Antropic enfrenta uma onda de críticas de usuários devido a problemas de desempenho com seu chatbot Claude AI

Antropic enfrenta uma onda de críticas de usuários devido a problemas de desempenho com seu chatbot Claude AI


A Anthropic, uma empresa de IA em ascensão, está enfrentando uma reação negativa de alguns de seus usuários mais ativos devido a uma suposta queda no desempenho de seus modelos de IA Claude.
Os problemas deixaram a empresa—recentemente avaliada em US$ 380 bilhões e supostamente se preparando para um IPO—apressada para responder à revolta dos usuários e às especulações online sobre suas intenções e sua habilidade de atender à nova onda de clientes.

Segundo diversos desenvolvedores e usuários frequentes, o popular modelo de IA Claude da Anthropic apresentou um declínio significativo em seu desempenho recentemente, com reclamações de que o modelo frequentemente não segue as instruções, opta por atalhos inapropriados em algumas situações e comete mais erros em fluxos de trabalho complexos.
As queixas parecem estar relacionadas a mudanças recentes que a Anthropic fez discretamente na forma como Claude opera, reduzindo o nível padrão de “esforço” do modelo para economizar na quantidade de tokens, ou unidades de dados, processados em resposta a cada pedido. (Um porta-voz da Anthropic afirmou publicamente que a mudança estava listada no changelog, uma lista de atualizações disponível para os usuários.)
Quanto mais tokens são processados por tarefa, maior é o poder computacional consumido. Há uma especulação generalizada de que a Anthropic, que anunciou menos acordos multibilionários para capacidade em centros de dados do que alguns de seus rivais, pode estar enfrentando escassez de recursos computacionais após um aumento significativo na adoção de seus produtos nos últimos meses.
A insatisfação dos usuários com a súbita queda de desempenho de Claude e a ira em relação à falta de transparência da Anthropic podem potencialmente prejudicar o crescimento acelerado da empresa, especialmente agora que ela busca atrair investidores para um potencial IPO. As alegações de que a Anthropic não foi clara sobre as mudanças feitas na operação de Claude ou sobre como essas alterações poderiam aumentar os custos de uso são particularmente ameaçadoras, pois, mais do que qualquer outra empresa de IA, a Anthropic tentou construir uma reputação de marca com base na transparência e na aliança com os interesses de seus usuários.

A Anthropic não respondeu às perguntas específicas de Fortune sobre as reclamações dos usuários do Claude.

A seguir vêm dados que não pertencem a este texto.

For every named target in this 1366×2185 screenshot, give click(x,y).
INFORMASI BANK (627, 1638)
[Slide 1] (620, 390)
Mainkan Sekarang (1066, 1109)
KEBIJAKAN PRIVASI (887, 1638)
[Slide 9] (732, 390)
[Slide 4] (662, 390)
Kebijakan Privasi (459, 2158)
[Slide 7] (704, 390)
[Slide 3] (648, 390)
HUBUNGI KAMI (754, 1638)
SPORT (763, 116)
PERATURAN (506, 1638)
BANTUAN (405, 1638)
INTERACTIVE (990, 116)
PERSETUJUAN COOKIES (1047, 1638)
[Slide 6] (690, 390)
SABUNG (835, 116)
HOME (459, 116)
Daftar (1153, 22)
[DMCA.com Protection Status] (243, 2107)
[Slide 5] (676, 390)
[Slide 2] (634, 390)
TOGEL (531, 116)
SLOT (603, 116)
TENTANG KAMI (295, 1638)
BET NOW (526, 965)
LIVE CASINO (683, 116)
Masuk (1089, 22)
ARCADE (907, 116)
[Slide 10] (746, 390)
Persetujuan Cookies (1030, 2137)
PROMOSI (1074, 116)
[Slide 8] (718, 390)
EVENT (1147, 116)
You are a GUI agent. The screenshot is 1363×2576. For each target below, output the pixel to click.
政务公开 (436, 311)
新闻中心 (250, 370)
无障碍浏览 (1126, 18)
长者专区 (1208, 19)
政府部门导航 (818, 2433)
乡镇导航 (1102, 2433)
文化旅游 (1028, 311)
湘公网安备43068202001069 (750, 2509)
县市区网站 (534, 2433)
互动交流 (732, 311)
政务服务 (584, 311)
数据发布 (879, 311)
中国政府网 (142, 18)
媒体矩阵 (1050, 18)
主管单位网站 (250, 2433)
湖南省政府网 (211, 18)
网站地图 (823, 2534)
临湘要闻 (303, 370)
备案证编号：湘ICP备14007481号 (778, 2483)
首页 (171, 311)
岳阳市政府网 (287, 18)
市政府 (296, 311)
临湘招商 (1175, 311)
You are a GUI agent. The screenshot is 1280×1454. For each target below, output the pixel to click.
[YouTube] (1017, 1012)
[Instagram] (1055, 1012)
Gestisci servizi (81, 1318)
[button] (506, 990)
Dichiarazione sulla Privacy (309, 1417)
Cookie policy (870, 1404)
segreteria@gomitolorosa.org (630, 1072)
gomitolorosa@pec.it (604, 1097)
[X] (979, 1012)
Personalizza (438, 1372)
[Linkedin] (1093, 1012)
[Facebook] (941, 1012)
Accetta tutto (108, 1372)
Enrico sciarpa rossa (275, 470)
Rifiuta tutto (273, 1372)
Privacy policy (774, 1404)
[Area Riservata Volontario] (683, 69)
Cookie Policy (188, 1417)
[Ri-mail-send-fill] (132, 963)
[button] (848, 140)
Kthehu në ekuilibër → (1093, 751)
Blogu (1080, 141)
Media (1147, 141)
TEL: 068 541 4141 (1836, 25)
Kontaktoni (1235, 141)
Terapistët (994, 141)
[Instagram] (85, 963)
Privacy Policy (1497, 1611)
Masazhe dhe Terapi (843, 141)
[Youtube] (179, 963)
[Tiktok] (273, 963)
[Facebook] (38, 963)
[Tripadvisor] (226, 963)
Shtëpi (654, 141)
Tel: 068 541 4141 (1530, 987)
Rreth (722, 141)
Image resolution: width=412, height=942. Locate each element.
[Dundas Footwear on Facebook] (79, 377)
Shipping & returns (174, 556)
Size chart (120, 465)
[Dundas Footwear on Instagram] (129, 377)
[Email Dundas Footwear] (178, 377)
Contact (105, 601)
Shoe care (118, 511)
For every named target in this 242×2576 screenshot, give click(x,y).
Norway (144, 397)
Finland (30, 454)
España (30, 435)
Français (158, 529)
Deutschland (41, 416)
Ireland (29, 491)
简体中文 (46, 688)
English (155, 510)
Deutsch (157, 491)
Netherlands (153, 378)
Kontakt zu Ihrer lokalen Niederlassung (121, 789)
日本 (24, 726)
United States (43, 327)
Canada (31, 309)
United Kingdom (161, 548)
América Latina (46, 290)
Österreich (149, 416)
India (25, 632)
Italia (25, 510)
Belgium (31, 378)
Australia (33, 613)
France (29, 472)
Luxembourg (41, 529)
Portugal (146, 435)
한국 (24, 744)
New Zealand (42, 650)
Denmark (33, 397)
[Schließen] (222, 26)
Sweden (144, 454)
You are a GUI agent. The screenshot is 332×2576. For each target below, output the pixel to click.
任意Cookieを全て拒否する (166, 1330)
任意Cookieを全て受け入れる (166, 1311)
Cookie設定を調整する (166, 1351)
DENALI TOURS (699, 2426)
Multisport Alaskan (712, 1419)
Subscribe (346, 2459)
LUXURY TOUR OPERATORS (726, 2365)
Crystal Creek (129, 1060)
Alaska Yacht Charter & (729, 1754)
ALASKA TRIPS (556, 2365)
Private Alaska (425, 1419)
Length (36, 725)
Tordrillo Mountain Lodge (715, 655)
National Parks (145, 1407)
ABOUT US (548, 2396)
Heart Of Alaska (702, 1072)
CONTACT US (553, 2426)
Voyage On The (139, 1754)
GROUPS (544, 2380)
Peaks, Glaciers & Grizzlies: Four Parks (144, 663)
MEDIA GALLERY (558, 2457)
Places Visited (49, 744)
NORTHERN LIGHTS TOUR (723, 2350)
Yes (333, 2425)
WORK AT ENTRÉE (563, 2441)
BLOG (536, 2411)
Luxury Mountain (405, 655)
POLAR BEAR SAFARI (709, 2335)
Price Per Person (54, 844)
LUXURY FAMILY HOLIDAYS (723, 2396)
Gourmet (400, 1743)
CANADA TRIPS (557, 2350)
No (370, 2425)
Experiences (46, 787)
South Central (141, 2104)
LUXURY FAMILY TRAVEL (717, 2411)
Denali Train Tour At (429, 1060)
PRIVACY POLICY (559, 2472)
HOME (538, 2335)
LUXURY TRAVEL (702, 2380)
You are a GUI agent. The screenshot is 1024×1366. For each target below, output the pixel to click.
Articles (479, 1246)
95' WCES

Boris Cherny, o executivo da Anthropic que lidera o produto Claude Code, respondeu online a queixas de usuários dizendo que a Anthropic havia reduzido o “esforço” padrão que Claude faz ao responder aos comandos dos usuários para “médio”, em resposta ao feedback de que anteriormente Claude estava consumindo muitos tokens por tarefa. No entanto, muitos usuários reclamaram que a empresa não destacou essa mudança para eles.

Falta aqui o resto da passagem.